ASSIGNMENT -
Produce a verbatim copy of the following records, leaving out all pictures.
(DATA RECORDS begins)
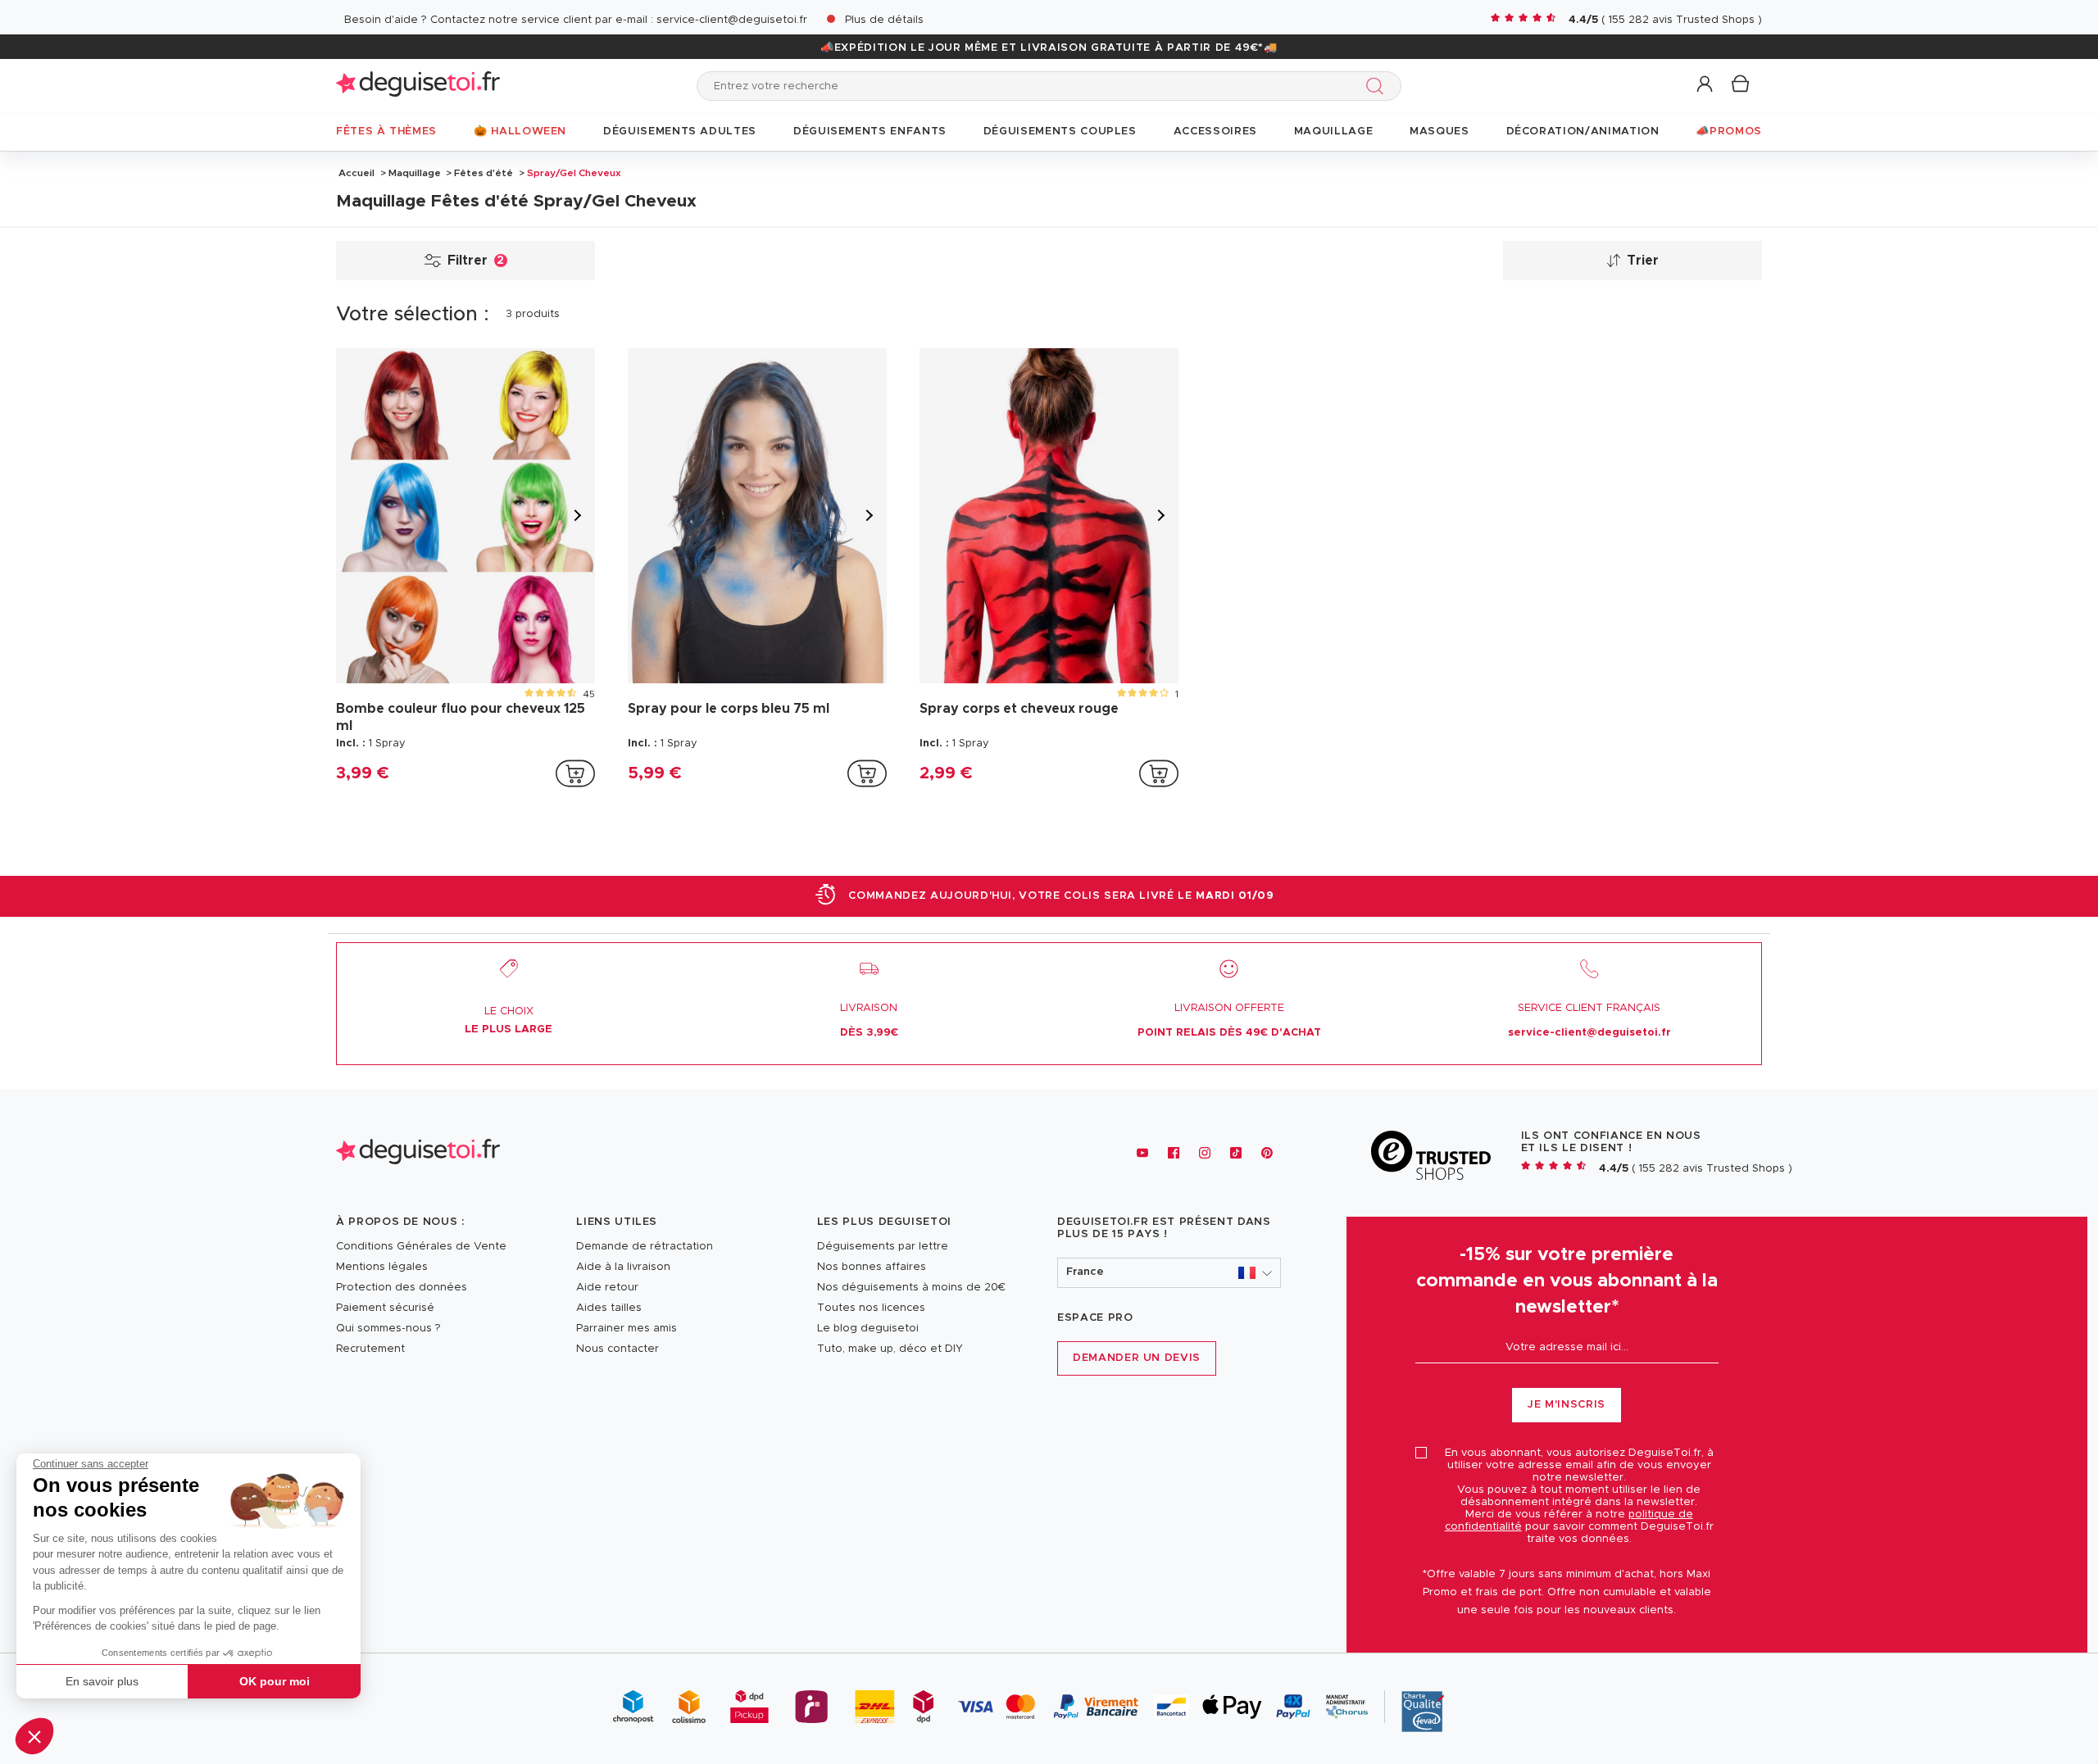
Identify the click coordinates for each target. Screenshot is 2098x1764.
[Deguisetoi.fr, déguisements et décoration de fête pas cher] (418, 85)
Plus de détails (884, 20)
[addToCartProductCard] (575, 773)
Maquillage (414, 173)
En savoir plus (102, 1681)
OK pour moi (274, 1681)
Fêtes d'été (483, 173)
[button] (34, 1736)
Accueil (356, 173)
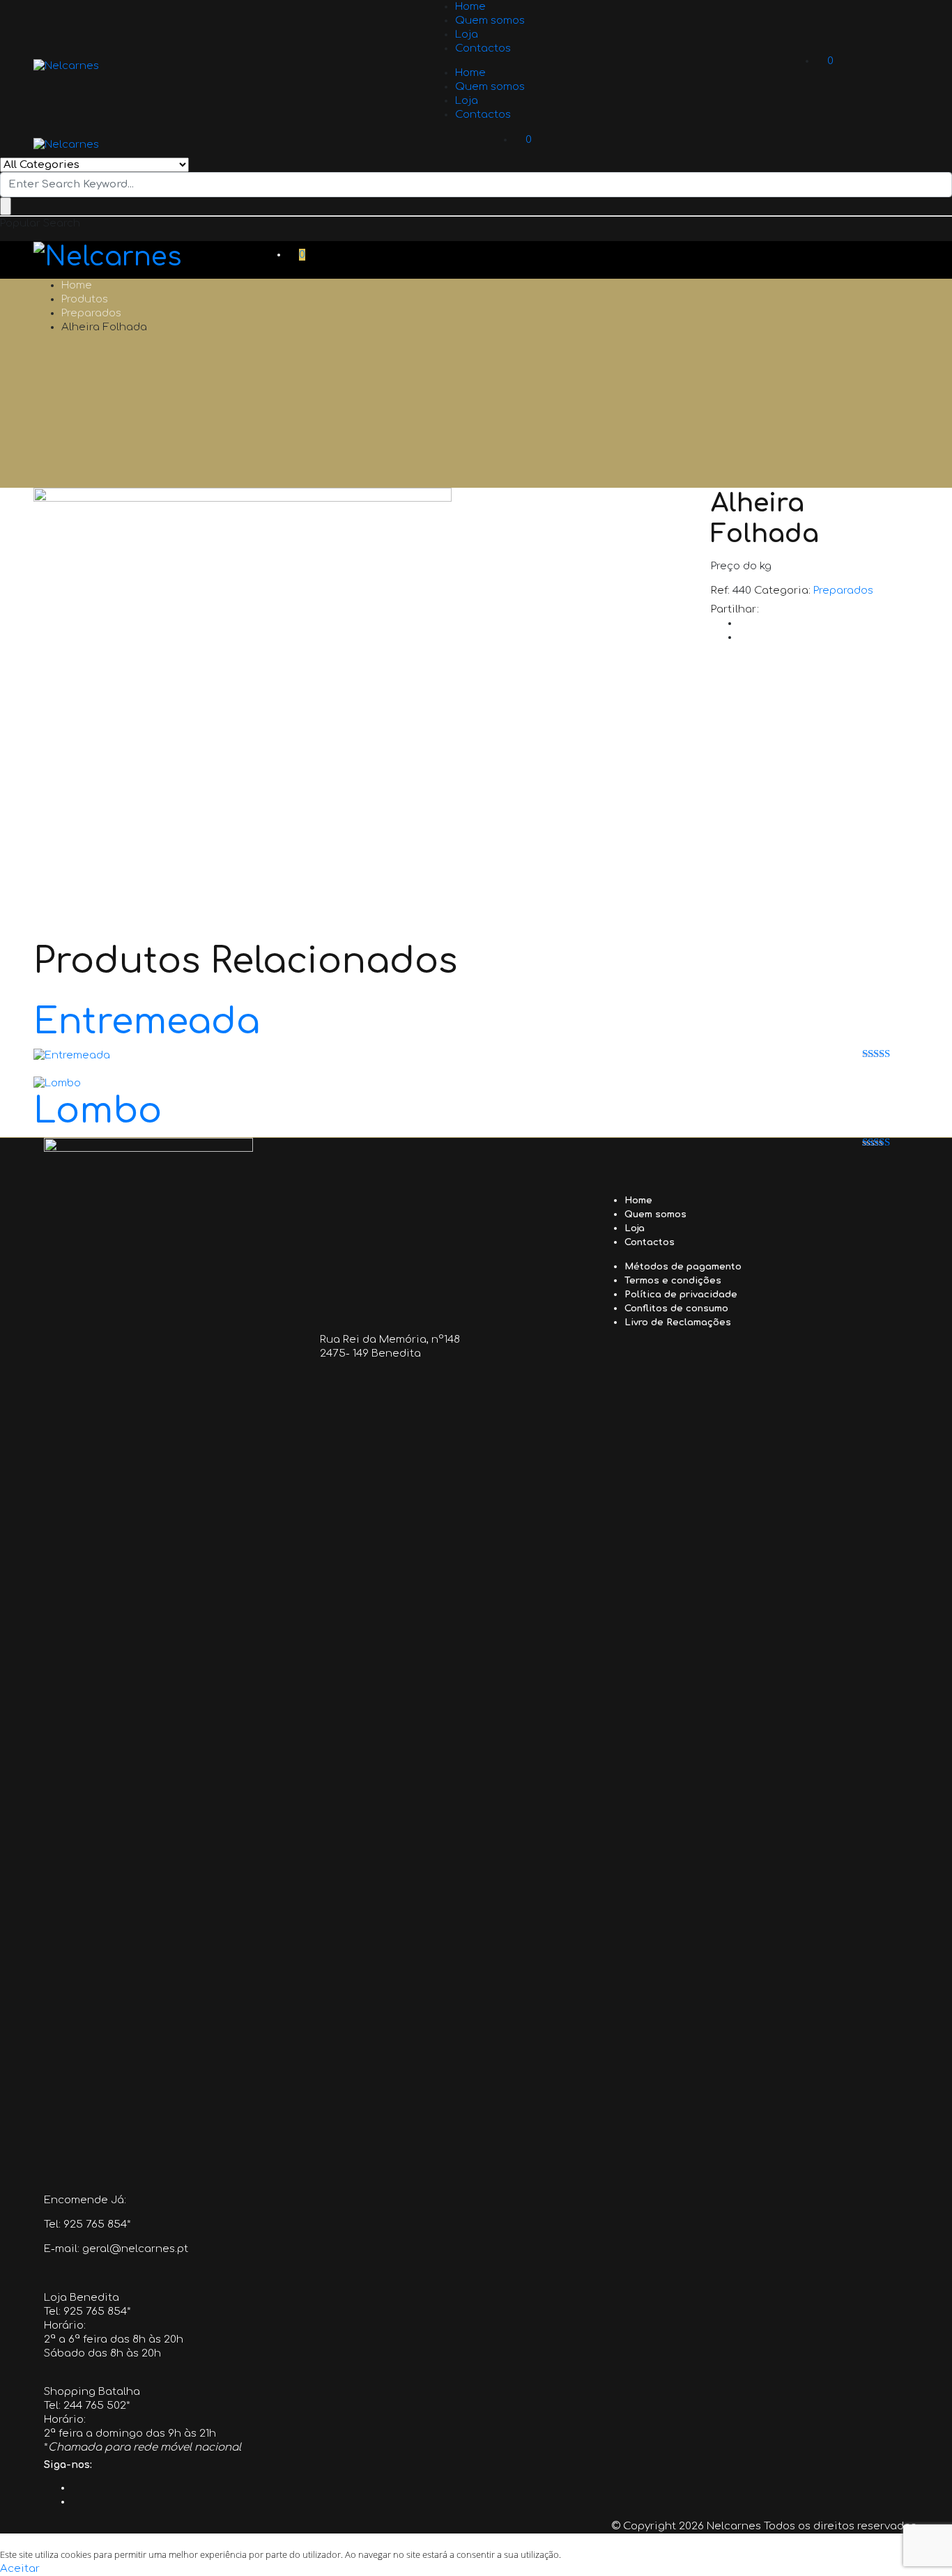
(DATA RECORDS ends)
TASK ANSWER -
Identify the click coordinates for each target. Screenshot is 2098x1764.
[Deguisetoi.fr, déguisements et décoration de fête pas cher] (418, 85)
Plus de détails (884, 20)
[addToCartProductCard] (575, 773)
Maquillage (414, 173)
En savoir plus (102, 1681)
OK pour moi (274, 1681)
Fêtes d'été (483, 173)
[button] (34, 1736)
Accueil (356, 173)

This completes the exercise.